What would happen if, just once, the NSA was asleep at the wheel and allowed a major cryptographic tool like SHA-2 get approved without an exploitable back door, and to make things worse some status quo-threatening distributed currency started using it.

How might they recover from this blunder?

One way would be to spread FUD about SHA-2 to convince everyone to switch to a new algorithm their deep cover agents had prepared just for this event.

But on the other hand, if SHA-2 was broken and they wanted to keep the truth from getting out, they'd propose a story just like what I wrote above. Unless that's just what they want you to think.

Maybe this loop of infinite recursion of motives but no proof is not the way to go.

Instead, look at this another way.

There is an enormous financial incentive to being able to break double SHA-256. The the most obvious incentive belongs to the ASIC manufacturers, who are devoting a lot of time to building machines that try to break double SHA-256 as rapidly and efficiently as possible.

None of them have found a substantial shortcut yet, despite years of working on it.

If the NSA did have a secret method, then every single person in the organization who knew about it would have a huge incentive to profit from it personally. Could all of them resist the temptation?
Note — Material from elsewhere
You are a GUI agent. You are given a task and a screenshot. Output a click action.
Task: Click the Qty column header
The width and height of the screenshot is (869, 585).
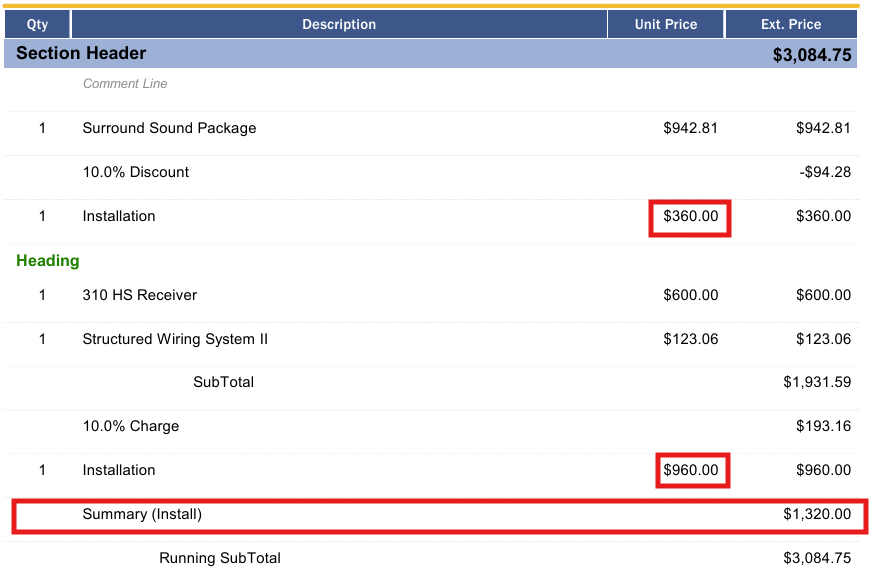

I think the hash rate will tell us if/when SHA-256 is broken, because we'll see a sudden increase that's not explainable any other way. Unless or until that happens, SHA-256 is probably safe.

[no-ice-please]

OK, if you were in control of the hashing algorithm used by Bitcoin, which one would you use and why?

I would use one that was not the product of the nsa, for reasons already given.

Which one? Give a concrete answer.

That is another example of the fallacies being used to defend sha in bitcoin.

Is it not enough that I do not want to use an algorithm that was developed for and promoted by an intelligence gathering agency that for decades has used its data mainly for overseas repression?

I am not a cryptographer.

I am a person who does not want to support cryptography that will be used to target innocent people.

Are there really no options other than using an nsa algorithm?